Tuesday, April 22, 2008

I've been trying to branch out in the financial blogs I look at. For instance, I was curious if there were still any bullish blogs about the housing market and the credit crisis. (Not bullish about the stock market, there are tons of those sites...but the stock market seems to exist in it's own fog of numbers.)

Sure enough, there are a few financial blogs that seem to be able to create graphs and interpret statistics in a way that makes my head spin. Up is down, and white is black. Some of them seem to be even saying that the whole slowdown is an illusion. (Damn my cash register -- how did it get hypnotized?)

But more often, I'm finding sites that are even more gloomy than me.

There is only one site I've found so far that really talks about the subject I'm most interested in right now: the commercial building market, especially retail.

Those of you who miss the Cassandra screeching days of old, read on. There is still some doom and gloom to forecast. Those who think it's all overblown, please pass along.

Go check out the graphs and comments about commercial space at the blog: Mish's Global Economic Trend Analysis. Check out the rising vacancy rates, but even more importantly, the lag time between construction and the spaces coming onto the market. There are very few loans being made toward new commercial buildings; but there is still an avalanche of new commercial office/retail coming onto the market.

Especially check out that graph of Architect's Billing; it looks like the Cliffs of Dover. A complete drop off.

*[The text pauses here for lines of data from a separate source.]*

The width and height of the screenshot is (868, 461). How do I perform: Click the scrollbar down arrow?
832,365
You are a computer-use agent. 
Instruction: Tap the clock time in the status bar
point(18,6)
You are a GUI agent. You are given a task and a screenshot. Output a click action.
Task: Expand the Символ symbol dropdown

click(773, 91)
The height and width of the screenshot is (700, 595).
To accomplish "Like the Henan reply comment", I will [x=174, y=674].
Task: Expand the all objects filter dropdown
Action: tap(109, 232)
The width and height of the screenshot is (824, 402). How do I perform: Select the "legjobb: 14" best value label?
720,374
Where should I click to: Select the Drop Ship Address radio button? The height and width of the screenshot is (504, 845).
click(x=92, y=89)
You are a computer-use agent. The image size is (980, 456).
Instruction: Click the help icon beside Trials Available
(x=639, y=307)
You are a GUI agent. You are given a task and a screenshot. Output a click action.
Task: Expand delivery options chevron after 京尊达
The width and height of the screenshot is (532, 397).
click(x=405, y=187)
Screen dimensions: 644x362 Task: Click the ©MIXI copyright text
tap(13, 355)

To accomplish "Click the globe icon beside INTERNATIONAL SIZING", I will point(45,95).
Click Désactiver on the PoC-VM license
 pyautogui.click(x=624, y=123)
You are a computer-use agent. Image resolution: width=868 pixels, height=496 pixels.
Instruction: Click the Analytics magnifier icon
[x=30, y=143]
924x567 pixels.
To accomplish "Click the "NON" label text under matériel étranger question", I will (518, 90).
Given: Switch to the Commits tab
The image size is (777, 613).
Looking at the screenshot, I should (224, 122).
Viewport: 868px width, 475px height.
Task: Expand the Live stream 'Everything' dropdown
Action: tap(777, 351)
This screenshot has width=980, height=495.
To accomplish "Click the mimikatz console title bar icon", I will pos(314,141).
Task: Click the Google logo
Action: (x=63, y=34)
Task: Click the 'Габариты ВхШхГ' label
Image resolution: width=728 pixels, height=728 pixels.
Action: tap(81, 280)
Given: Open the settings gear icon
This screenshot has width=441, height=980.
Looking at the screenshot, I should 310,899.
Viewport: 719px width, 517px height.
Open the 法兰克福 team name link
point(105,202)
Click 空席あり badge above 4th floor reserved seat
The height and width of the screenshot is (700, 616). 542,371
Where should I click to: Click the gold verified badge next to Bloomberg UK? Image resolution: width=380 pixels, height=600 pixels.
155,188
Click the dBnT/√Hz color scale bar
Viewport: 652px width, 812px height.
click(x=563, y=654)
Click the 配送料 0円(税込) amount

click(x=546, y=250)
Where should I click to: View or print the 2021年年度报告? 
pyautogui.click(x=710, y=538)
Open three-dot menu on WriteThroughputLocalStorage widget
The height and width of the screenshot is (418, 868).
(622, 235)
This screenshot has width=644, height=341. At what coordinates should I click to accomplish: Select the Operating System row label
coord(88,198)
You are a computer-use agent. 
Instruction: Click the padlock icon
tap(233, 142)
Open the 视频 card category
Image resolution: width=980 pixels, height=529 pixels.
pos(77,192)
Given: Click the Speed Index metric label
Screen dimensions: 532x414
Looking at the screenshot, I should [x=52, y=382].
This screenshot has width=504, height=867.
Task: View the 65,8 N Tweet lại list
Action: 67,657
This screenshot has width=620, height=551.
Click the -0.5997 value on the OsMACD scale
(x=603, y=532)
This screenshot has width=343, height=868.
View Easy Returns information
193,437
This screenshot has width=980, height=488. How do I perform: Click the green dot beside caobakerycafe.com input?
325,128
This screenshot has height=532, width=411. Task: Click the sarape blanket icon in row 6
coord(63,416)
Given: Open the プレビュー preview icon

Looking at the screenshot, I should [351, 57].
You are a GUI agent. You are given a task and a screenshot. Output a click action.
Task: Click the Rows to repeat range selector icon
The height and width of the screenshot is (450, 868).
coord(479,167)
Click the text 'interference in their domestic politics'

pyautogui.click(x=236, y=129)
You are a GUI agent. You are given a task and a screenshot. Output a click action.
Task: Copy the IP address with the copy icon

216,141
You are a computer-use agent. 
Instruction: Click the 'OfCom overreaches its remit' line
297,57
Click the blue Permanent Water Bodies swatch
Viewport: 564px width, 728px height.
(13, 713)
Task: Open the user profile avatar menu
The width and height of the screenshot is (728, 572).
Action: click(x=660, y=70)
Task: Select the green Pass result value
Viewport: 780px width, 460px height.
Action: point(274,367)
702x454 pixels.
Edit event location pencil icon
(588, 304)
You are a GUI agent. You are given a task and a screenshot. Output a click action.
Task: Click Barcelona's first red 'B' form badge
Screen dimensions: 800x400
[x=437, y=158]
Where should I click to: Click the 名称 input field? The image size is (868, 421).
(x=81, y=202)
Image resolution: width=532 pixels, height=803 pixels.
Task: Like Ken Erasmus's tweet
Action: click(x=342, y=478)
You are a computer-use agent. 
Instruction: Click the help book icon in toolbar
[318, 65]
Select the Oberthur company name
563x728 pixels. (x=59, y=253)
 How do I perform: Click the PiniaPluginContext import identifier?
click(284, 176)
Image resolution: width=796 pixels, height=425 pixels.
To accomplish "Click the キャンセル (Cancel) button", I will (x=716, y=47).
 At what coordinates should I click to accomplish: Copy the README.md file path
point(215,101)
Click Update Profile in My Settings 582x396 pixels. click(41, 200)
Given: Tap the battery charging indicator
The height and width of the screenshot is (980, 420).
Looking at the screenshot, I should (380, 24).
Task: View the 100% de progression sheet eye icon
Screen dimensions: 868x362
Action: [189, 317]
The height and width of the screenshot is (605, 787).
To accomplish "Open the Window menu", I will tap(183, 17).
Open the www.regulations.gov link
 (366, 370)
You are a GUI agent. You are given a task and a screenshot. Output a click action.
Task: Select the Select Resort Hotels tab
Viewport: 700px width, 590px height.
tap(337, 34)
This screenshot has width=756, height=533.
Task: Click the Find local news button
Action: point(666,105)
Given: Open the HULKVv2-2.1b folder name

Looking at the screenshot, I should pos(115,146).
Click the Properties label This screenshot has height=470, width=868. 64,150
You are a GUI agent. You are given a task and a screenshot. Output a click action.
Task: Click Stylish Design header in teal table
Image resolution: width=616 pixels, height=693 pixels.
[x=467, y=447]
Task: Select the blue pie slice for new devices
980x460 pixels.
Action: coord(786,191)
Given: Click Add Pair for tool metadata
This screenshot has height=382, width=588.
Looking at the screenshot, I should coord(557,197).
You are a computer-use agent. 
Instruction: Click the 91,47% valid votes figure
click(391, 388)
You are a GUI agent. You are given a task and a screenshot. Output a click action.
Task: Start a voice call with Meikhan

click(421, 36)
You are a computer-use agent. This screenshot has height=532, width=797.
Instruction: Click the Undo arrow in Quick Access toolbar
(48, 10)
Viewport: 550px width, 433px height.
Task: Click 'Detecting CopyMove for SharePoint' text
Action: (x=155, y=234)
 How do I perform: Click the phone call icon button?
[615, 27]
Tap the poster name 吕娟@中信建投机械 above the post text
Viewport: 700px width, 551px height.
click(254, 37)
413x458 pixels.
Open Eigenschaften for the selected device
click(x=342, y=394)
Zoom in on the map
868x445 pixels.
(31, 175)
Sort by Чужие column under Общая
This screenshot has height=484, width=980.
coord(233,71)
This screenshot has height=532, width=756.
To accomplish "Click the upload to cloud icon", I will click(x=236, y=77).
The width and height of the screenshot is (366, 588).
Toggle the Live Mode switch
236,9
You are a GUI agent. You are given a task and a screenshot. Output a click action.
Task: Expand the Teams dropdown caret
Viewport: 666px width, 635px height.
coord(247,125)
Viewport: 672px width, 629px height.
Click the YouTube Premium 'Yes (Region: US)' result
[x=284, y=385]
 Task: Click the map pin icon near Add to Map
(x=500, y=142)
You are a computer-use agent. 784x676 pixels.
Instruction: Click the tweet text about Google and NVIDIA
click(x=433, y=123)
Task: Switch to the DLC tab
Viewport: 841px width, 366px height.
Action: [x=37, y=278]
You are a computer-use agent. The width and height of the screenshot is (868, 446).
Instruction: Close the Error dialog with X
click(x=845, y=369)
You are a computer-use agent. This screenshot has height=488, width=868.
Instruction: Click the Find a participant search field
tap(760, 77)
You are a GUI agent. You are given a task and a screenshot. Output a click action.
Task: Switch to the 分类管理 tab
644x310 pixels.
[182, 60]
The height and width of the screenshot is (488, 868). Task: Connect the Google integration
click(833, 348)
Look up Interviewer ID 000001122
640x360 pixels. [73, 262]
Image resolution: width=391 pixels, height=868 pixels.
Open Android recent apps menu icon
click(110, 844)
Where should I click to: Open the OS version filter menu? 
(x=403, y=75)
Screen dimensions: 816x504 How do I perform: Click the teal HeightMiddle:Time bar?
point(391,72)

Figure that Bend is going to be all that much later coming online and that when it hits its likely to be an even bigger percentage. Meanwhile, subtract all the office space that is about to be vacated by 'consolidating' banks, mortgages, real estate, and builders. And then take out some of the retail businesses who are oriented toward the building trade.

Bend is going to be horribly slammed. Some of the employment numbers coming out are looking weak; and they don't include all the 'contract', or under-the-table workers. This is just the beginning. There was a whole wave of workers who slid over into commercial building, but once the stuff being built is finished, I doubt we'll see too many new projects.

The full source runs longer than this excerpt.